Researchers at the Johns Hopkins School of Medicine discovered that when some cells in the mouse retina are not properly fed by blood vessels, they could perhaps remain alive for many months. Also, these cells may afterward recover some or all of their normal function thereby suggesting that similar conditions in people may be reversible.
Apparently, three genes namely Fz4, Ndp and Lrp5 earlier were supposed to be involved in blood vessel development in the human retina. Defects in any of these genes are known to cause hypovascularization, a lack of sufficient blood vessels inside the retina. Likewise, eliminating any of these genes in mice could lead to hypovascularized retinas.
Mice lacking functional Fz4 are believed to have poor blood vessel growth in the retina and are blind. However, it appears to be unknown whether the blood vessel deficiency was the cause of blindness or whether the absence of Fz4 results in some other defect that causes blindness.

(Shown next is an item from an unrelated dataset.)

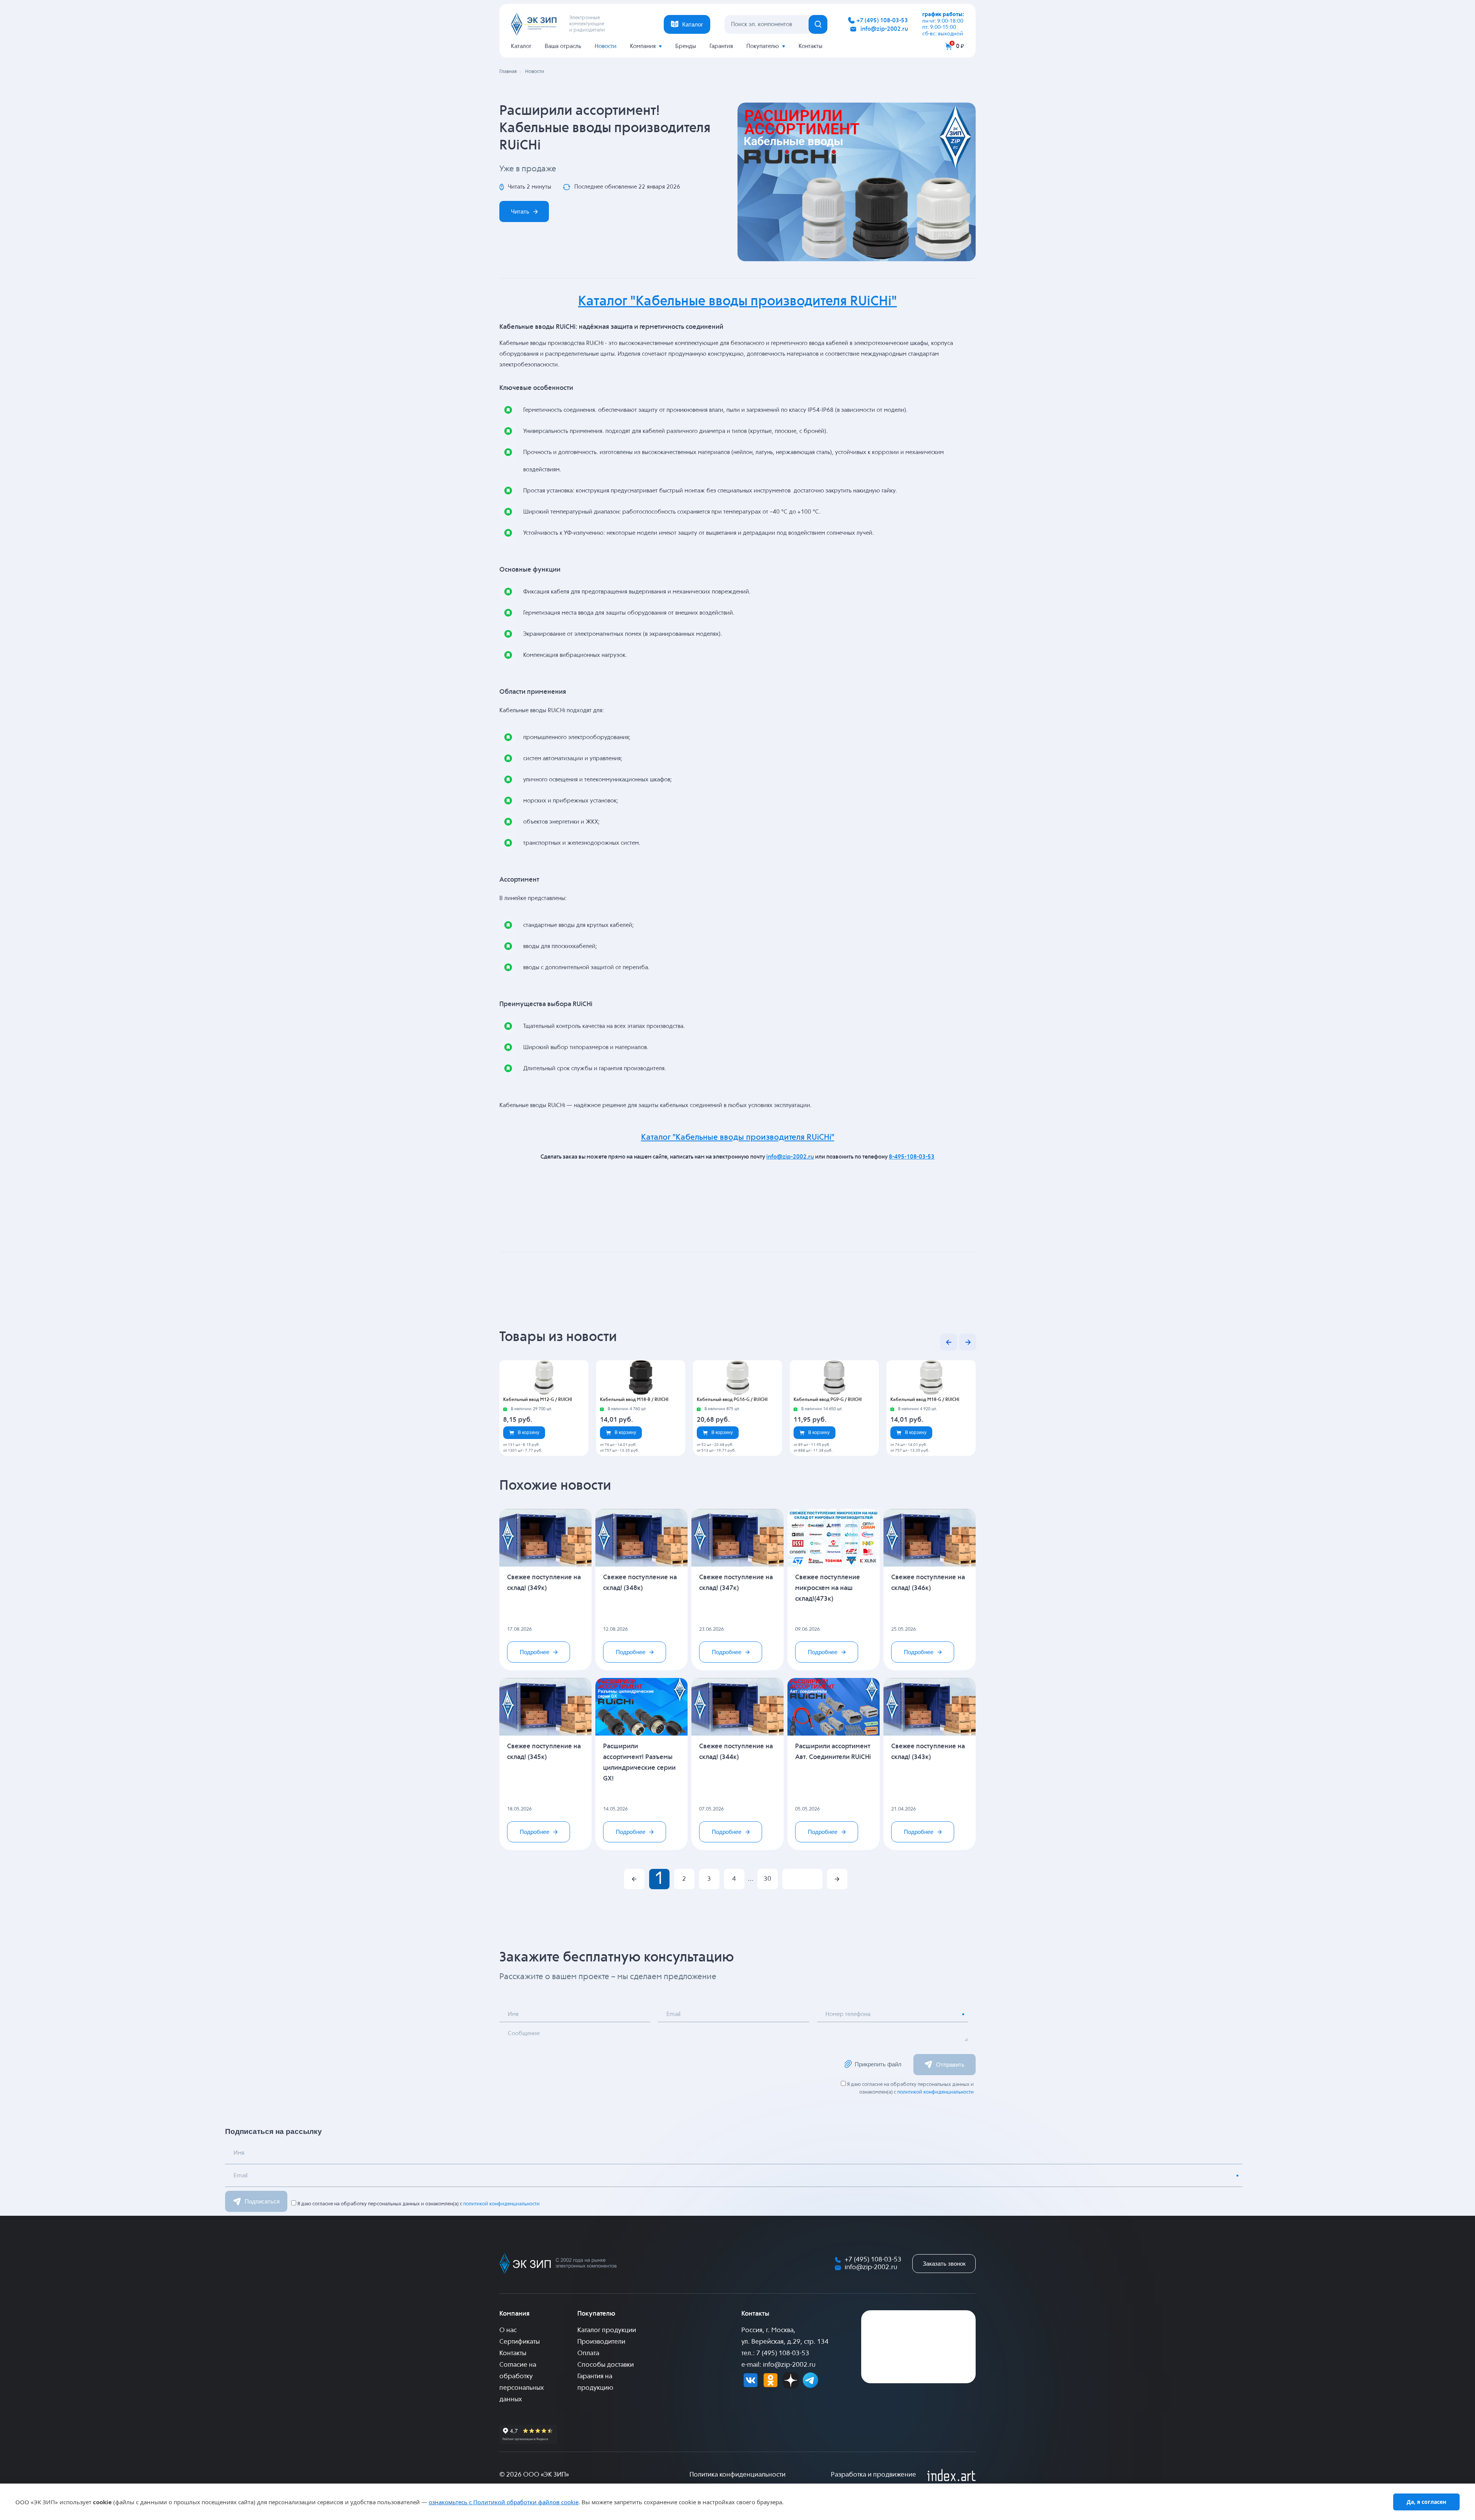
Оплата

Jeremy Nathans, M.D., Ph.D., a professor of molecular biology and genetics, neuroscience and ophthalmology at Johns Hopkins and a Howard Hughes Medical Institute investigator said that, “This finding is intriguing. It suggests that neurons in the retina can survive for an extended period of time even though they have been functionally silenced.”
The team found that Fz4 function seems to be needed only in blood vessels, where it senses a signal produced by the Ndp gene in other retinal cells. When the team calculated electrical responses in retinal cells of mice lacking Fz4, they appear to have found a defect in electrical signaling in the middle layer of the retina which is the same region lacking blood vessels.
They then immersed the Fz4 mutant retinas in oxygen and nutrients in order to mimic a normal blood supply, and measured electrical signaling in response to light.
“If the human retina responds to a decrease in blood supply in the same way that the mouse retina responds, then these results may have relevance for those patients with vision loss due to vascular defects. In particular, these experiments suggest that if a region of the retina has been deprived of its normal blood supply, then completely or partially restoring that supply may also restore some visual function, even if this happens weeks or months later,” elucidates says Nathans.
The team found that when retinas were provided with oxygen and nutrients, they seemed to be able to sense light and generate signals similar to those generated by normal retinas.
They suggest that in the absence of Fz4 the defective blood vessels may offer the retinas with only enough oxygen and nutrients in order to keep the retinal cells alive. Though, not sufficient for them to function normally in order to send electrical signals.
The findings of the study have been published in the journal, Cell.